Depictions of the English legal system in art are rather less common than, say, its appearances in legal dramas or novels. This is surprising, given the opportunities it affords for the study of human nature in crisis.

The explanation may have something to do with the historic ban on image capture – drawing, painting or photography – in court. Or it may simply reflect a lack of interest by British artists themselves or their patrons or collectors. Whatever the reason, such depictions as we have tend to be confined to hurriedly executed ATE (after the event) courtroom sketches prepared for news reports, or humorous treatments such as the judicial caricatures by Spy and his imitators and our own Nick Chambers‘s somewhat more lateral-thinking conceptualisations. It was therefore something of a pleasant surprise to find, in the Getty Center in Los Angeles, this pair of paintings by the 19th century British painter, Abraham Solomon.

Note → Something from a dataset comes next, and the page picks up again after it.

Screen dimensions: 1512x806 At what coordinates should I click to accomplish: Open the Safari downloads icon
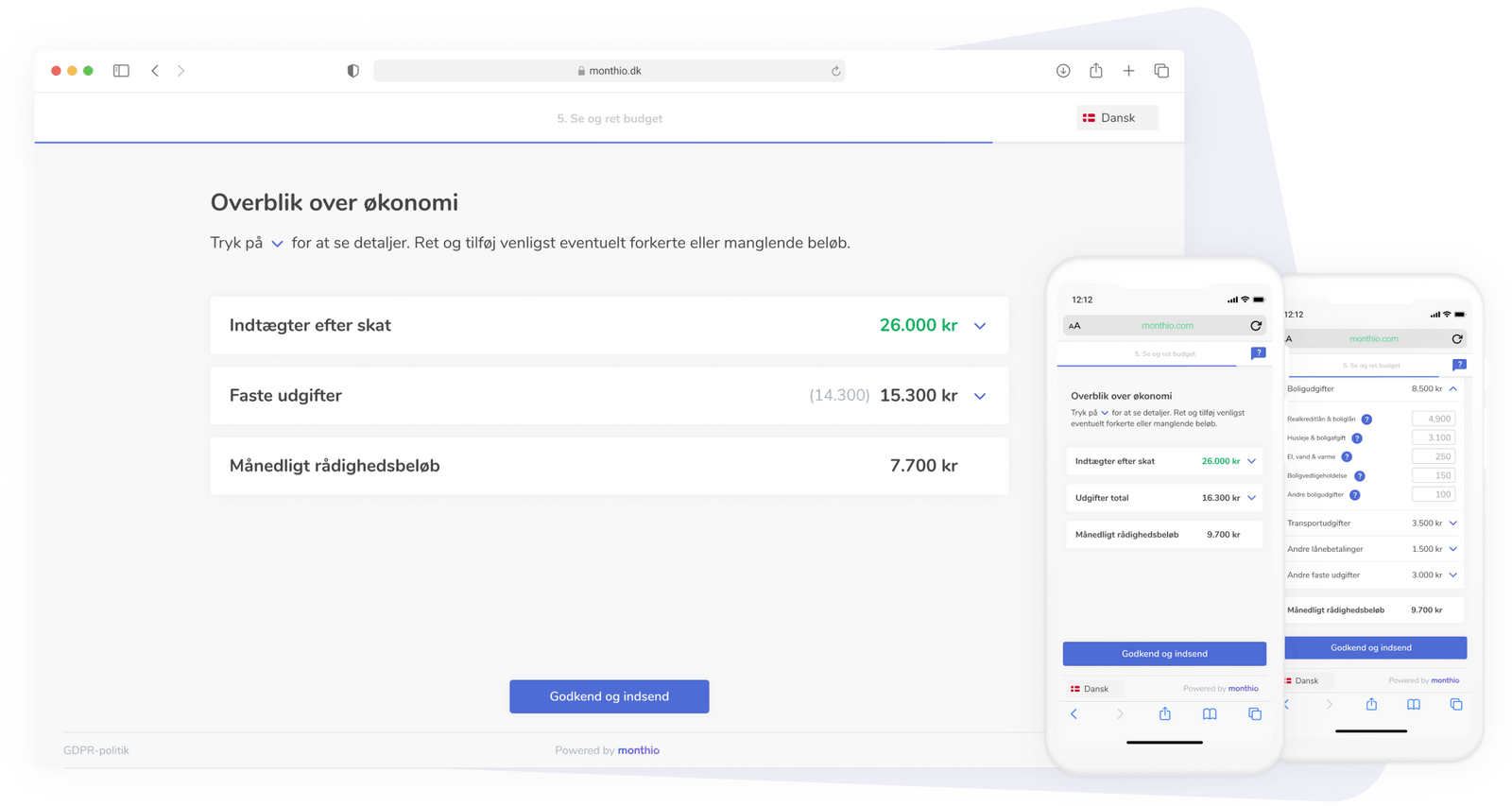click(x=1063, y=71)
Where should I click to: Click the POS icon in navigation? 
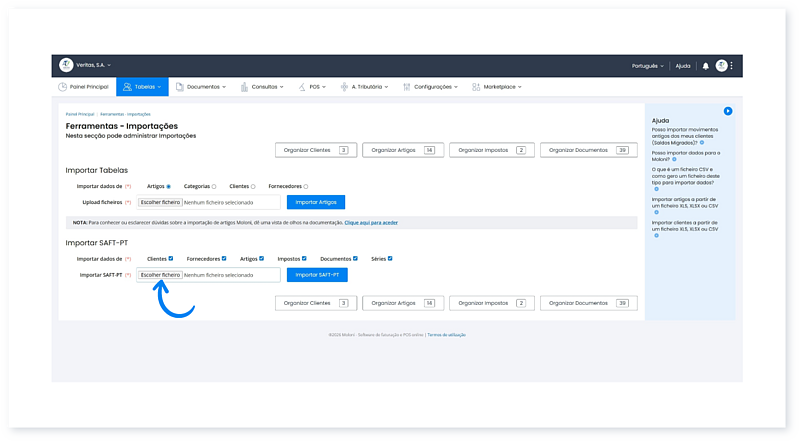click(302, 87)
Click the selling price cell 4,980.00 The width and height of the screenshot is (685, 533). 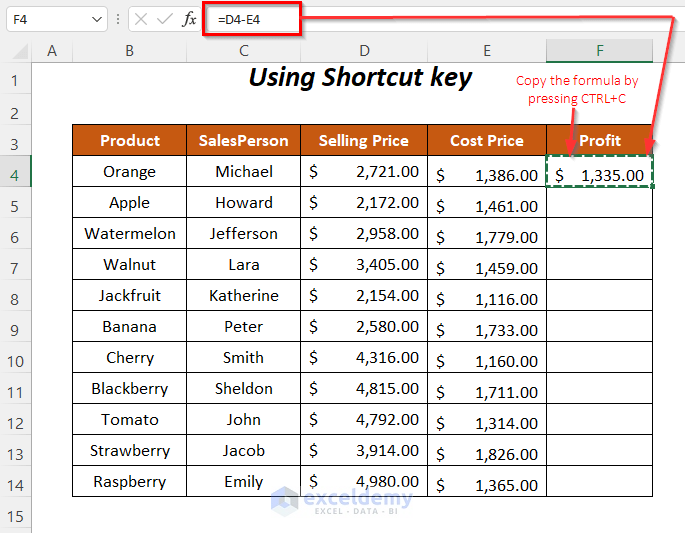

“Waiting for the Verdict” (1857) shows the family of the unseen accused waiting anxiously outside the courtroom while his barrister stands before the open doorway of the court awaiting news of the jury’s deliberations. You can see through the open doorway into the interior of the court, where a judge in red robes sits in an elevated, God-like position as other barristers confer or perhaps make submissions in the next case.

“Not Guilty (The Acquittal)” (1857) shows the relief and jubilation as the accused, released from the dock, is now reunited with his family, while his father congratulates the brief. One assumes any money passing hands will do so via the attorney (not shown) who instructed the barrister. Through an open doorway on the left you can see the light and air of the world outside. This vision of freedom mirrors the glimpse into the courtroom on the right side in the first painting, where the light appears to emanate from the no doubt distinguished and impartial judge, an idea reinforced by the painter’s surname.

The style is glutinously sentimental but that sort of thing was popular with the Victorians.  We know nothing about the offence charged, but the assumption is that Justice has been done and a Moral shown (trust the Law to defend the Truth).

It’s worth remembering that at the time there was no possibility of an appeal in criminal cases. In the absence of procedural complaint or reference on a point of law, the jury’s decision was final.

Now one puzzle remains. This pair of paintings, hanging in the Getty Center in Los Angeles, is said to have been the “Partial and promised gift of Barbara and Norman S Namerow”. Yet the same two paintings appear on the Tate website as part of its collection, “Purchased with assistance from the Art Fund and the Sue Hammerson Charitable Trust 1983”. One can only assume the images proved too popular to remain unique, and that the artist painted more than one copy. Or is one pair not quite as genuine as the other?

Answers on a postcard, from wherever you are.